アジア女性資料センターが「G7サミットで、女性の人権を守る、ジェンダー平等を実現する、LGBT差別反対をやるとが言うが、そのふりをするのみだ。移民・難民を視野にいれているのか、ウィシュマさんのことは入っていない。構造的差別を日本政府こそがやっている」と批判した。
イラン人の当事者からの切実な発言。
「30年前に日本に来た。難民申請して22年。外国人はどこまで嫌われているか。元の法案は国連から改善しろと言われているのに改悪になっている。私は必死に生きようとしている。信用しないのか。ハナからウソつきだと難民に言っている。外国人を追い出したくてウズウズしている。3回も収容された。みんなウソつきはやめて下さい」。
午後2時半。委員会の討論が終了し、委員長により採決が強行され、自公と維新・国民などにより、与党提出のものを基本とする法案が可決された。
ただちに、議員会館前に報告され、「強行採決を許さない。引き続き反対の声を上げ続けよう。参院に回されても廃案に向けてがんばろう」「入管法改悪ノー ノー」と何回も国会に向けてシュプレヒコールを繰り返した。
強行裁決を
許さないぞ
法務委員会が終了し、参加していた野党の法務委員がかけつけ発言した。
本村のぶこさん(共産、衆院議員・法務委員)が「当事者・家族などの声が審議に反映されていない。当事者を置き去りにしている。おかしい。難民認定の狭さ、第三者機関も作らない。今後衆議院本会議、参議院もある。廃案にするために追い込もう」と訴えた。
鎌田さゆりさん(立憲、衆院議員・法務委員)は駆けつけると一言「ちくしょー」と涙を流しながら述べ発言を続けた。「絶対に裁決をすべきではないし、必死に訴えた。参考人も不十分だし、立法事実も提示していない。皆さんごめんなさい。参議院では対案を出す。みんなの心を一つにして。こんなひどい法案が世界から認められるかどうか、いや認められない。まだ闘いは続く、廃案に向けてがんばろう」と強く訴えた。石川大河さん(立憲、参議院)も駆けつけて、廃案を訴えた。最後に、廃案に向けて闘おうとシュプレヒコールを国会に向けて叫んだ。
全国での闘いに
よって廃案に
5月9日に、与党や維新、国民党が衆院本会議で入管法改悪案を通過させた。5月12日、参院で審議入り。そして5月末での採決、法案成立を図ろうとしている。
今回の法案について、入管法改悪に反対する団体から、次のような問題が指摘されている。
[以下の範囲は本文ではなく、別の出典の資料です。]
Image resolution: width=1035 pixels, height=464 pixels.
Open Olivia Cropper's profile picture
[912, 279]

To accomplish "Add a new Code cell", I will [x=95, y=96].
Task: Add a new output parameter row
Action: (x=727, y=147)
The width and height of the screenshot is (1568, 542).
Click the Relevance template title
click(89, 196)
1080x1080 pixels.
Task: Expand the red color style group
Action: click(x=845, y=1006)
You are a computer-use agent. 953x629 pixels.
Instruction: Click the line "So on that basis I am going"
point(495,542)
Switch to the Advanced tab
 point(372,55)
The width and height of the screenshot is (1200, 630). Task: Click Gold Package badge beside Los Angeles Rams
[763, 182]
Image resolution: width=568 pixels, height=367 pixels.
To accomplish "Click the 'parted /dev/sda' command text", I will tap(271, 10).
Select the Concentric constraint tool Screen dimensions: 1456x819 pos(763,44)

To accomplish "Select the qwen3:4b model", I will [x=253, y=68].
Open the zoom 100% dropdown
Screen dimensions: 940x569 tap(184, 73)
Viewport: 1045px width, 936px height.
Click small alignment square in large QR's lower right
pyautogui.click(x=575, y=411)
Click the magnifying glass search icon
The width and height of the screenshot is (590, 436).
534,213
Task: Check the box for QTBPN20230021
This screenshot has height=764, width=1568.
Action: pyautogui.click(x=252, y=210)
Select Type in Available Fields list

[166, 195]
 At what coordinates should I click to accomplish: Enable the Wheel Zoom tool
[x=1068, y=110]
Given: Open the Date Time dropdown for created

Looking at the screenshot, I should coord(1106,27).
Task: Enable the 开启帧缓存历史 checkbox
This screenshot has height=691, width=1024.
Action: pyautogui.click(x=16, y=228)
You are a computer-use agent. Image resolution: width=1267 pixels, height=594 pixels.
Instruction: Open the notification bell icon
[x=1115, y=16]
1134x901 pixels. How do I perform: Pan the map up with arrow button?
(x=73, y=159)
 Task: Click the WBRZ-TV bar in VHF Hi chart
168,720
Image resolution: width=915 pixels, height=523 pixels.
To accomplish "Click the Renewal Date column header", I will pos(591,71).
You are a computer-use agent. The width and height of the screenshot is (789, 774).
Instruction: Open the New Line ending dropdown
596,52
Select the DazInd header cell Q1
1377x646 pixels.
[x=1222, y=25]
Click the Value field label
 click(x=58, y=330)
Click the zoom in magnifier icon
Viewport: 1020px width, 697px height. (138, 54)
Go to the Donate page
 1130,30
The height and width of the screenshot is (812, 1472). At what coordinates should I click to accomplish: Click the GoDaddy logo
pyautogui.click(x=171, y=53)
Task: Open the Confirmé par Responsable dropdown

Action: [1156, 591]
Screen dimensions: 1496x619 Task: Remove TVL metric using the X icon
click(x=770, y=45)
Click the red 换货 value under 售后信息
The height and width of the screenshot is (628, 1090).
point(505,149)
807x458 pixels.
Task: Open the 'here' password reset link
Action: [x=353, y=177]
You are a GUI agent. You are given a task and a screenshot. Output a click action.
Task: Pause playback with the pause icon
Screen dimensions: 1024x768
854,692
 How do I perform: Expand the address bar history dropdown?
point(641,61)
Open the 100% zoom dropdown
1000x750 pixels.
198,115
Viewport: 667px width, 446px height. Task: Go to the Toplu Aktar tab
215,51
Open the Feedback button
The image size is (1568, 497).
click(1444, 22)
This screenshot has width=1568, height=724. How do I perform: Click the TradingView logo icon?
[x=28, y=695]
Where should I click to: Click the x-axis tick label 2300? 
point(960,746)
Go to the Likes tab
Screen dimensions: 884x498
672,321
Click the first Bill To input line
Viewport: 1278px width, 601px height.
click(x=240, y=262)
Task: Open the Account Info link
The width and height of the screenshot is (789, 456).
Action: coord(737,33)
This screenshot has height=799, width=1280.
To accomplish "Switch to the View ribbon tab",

①低い難民認定率に改善策をとらない一方、難民申請者の送還を可能にし、迫害を受ける恐れがあるのに難民を本国に送り返す。
②送還忌避罪を創設し、帰国できない事情があるため在留を希望する人に刑罰を加える。
③監理措置制度により、在留資格のない外国人の監視を支援者らが引き受けない限り解放せず、無期限の長期収容制度を存続させる。
④在留特別許可制度の縮小と、問題のある判断要素の法定で、同制度による救済を狭める。
移民・難民は私たちの仲間だ。強制送還や入管への収容などによって、この人たちの命や就労の権利、移動の権利、医療・福祉へのアクセス権、教育の権利を奪うな。闘いは全国に広がっている。闘いはこれからだ。絶対に廃案へ。